许嘉年也不想和他分享自己和蔺贺的爱情故事,假装疑惑地问:“你看不出来吗?世界上应该没有比他对我更好的男人了吧?除了我爸。”
周锴:“……”他那不都是演出来的吗?
“你——”不要被他装模作样给蒙蔽了。
然而他的话压根没机会说出口,许嘉年就皱着眉看向他:“你不会是节目组派来的卧底吧?”
周锴:“?”
许嘉年:“节目组故意派你来找我说话,耽误我做午饭;下次再让你找机会跟我叙旧,耽误我们家盖房子,让我们不能顺利解锁洗漱间,对不对?”
周锴:“……”
弹幕:【哈哈哈哈哈哈】
【笑不活了,第一次吃瓜吃到一半,差点被当事人笑死。】
【老婆你是要笑死我,替我守寡吗?】
【呸呸呸!不许咒老婆他老攻!】
【所以他们到底怎么回事?】
【不知道算不算朋友,但有可能惹对方生气,又会关心对方另一半对他好不好的关系?】
【越说越像前男友/狗头】
【别造谣,我们锴哥母胎单身,没谈过恋爱。】
牛头不对马嘴的谈话到此结束,许嘉年带着岁岁回到营地,生火开始煮粥。
昨晚一直到今早都没发觉,这会儿才意识到用露天土灶做饭实在是太热了!头顶一片遮阴的都没有,再加上小火一烤,没半分钟就开始冒汗。
许嘉年不得不往屋里躲,每隔几分钟过去看一下火,搅拌一下锅里的粥。
他和岁岁一块蹲在门口砸蛤蜊,将蛤蜊肉挑出来,放在装着清水的竹碟里,待会放锅里煮海鲜粥。
不一会儿,蔺贺扛着一大捆棕榈叶回来,许嘉年连忙跑上去帮他。
短短一天,石屋东侧已经堆满了材料:五根用来做房梁的树干,一堆有粗有细的竹竿,被削下来铺在一边晒干的竹枝,还有大片大片的棕榈叶。

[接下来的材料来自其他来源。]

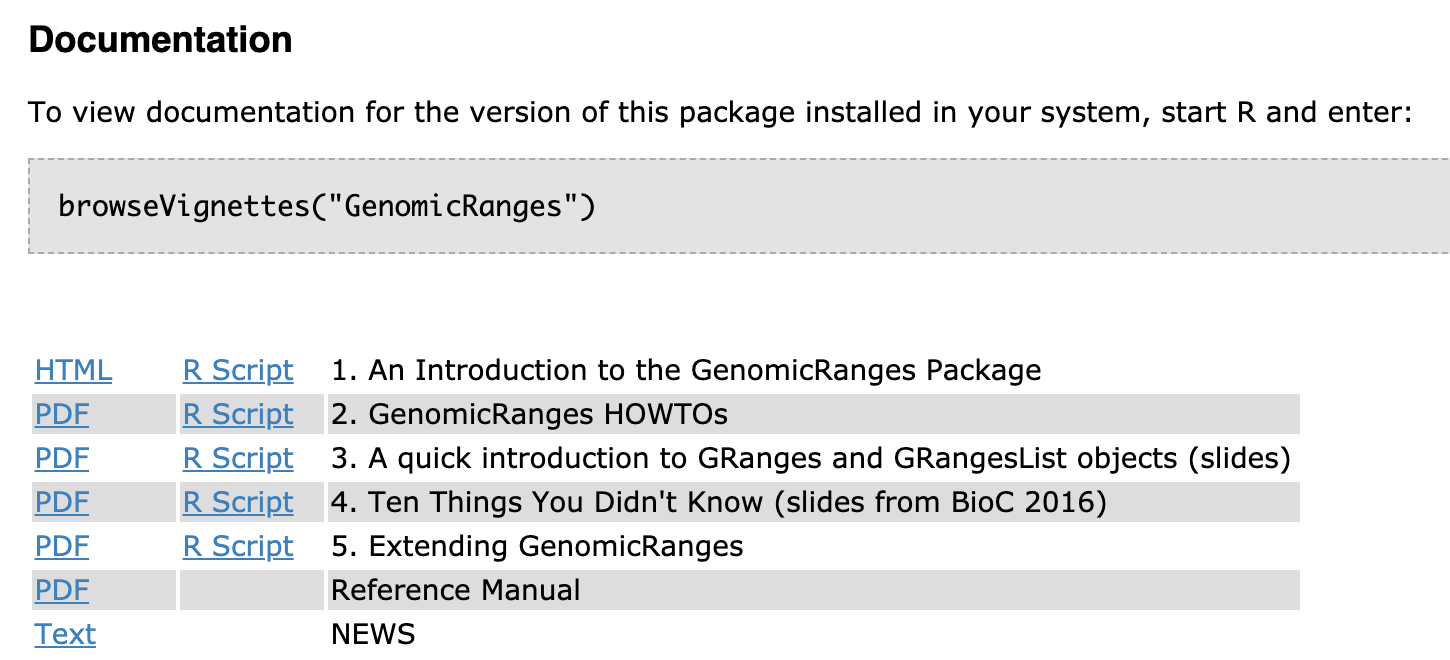This screenshot has height=660, width=1450.
Task: Open PDF for Ten Things You Didn't Know
Action: [x=62, y=503]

许嘉年回头去看蔺贺,发现他这次在肩上垫了毛巾,手上也带了手套,没有弄伤自己,顿时满意地点了点头,回屋拿椰子水出来给他喝。
许嘉年帮他摘掉帽子擦汗,一边说:“我在煮海鲜粥,马上就可以吃饭了。”
蔺贺扫了眼正在煮粥的土灶,把喝完水的椰子拿进屋,说:“那我去杀鱼。”
许嘉年跟着他进屋:“有一条好像没那么有精了,先把它杀了吧。”
“嗯。”蔺贺拎着鱼、拿着刀就要出门,许嘉年拉住他:“帽子。”
蔺贺腾不出手,就低下脑袋。许嘉年笑着帮他把帽子戴上,拍拍他的肩:“去吧。”
蔺贺扬起唇角,转身出了石屋。
弹幕:【嘿嘿,我姨母笑。】
【世界上应该也没有比许嘉年对蔺总更好的男人了吧?】
其他三组嘉宾也开始做午饭,同样发现了露天土灶的问题。
当初垒灶台的时候只考虑到方便,就垒在家门口,连风向都没仔细考虑,这会儿不仅晒,海风一吹烟雾还往屋子和帐篷里熏。

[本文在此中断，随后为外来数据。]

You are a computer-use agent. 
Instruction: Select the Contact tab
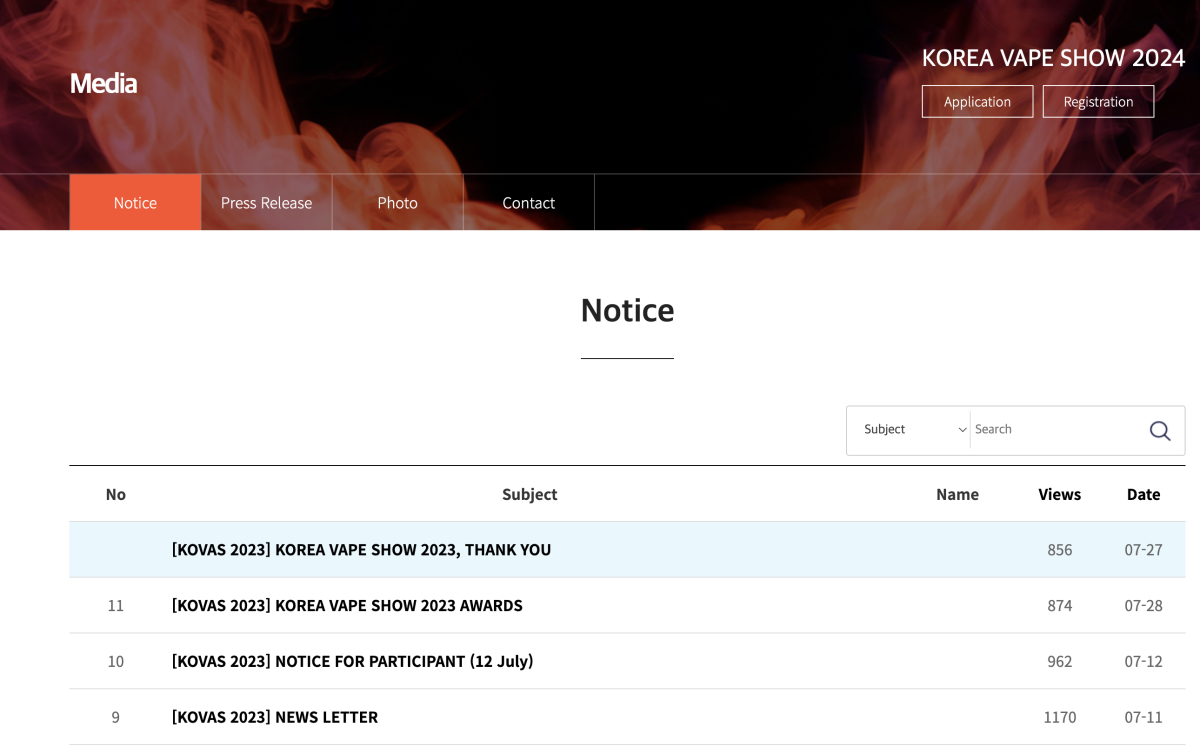[528, 202]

只有许嘉年家的灶台垒在石屋的下风向,但烟雾也会往中间周锴家的帐篷和隔壁木屋飘。
好在问题发现的早,他们都还有时间修整。
蔺贺杀好鱼回来,把许嘉年和岁岁赶回屋,自己蹲在土灶面前看火,一边煮海鲜粥,一边烤鱼和烤牡蛎。
天气太热,又忙碌了一上午,大家都没什么精力闲聊,做好饭各自端回屋或在树荫下去吃。
许嘉年一家三口把行李箱摆在有风对流的门边,坐在行李箱上吃完了午饭。
“我们还是快点盖好屋顶吧。”许嘉年靠着石墙,抬头对着他们的临时屋顶叹气。
防水布的隔热效果果然不佳,虽然避免了阳光直晒,但还是能感觉到头顶的热气。倒是石墙的内壁摸起来凉凉的,有种舒适的凉爽感。
蔺贺说:“下午不那么晒了就可以动工了,现在我们先做个门。”
他起身去外边挑了几截细长的竹竿,又抱了几片棕榈叶进来,显然对上午被周锴“偷窥”的事耿耿于怀。
许嘉年不知情,但也支持他的想法,“怎么做?”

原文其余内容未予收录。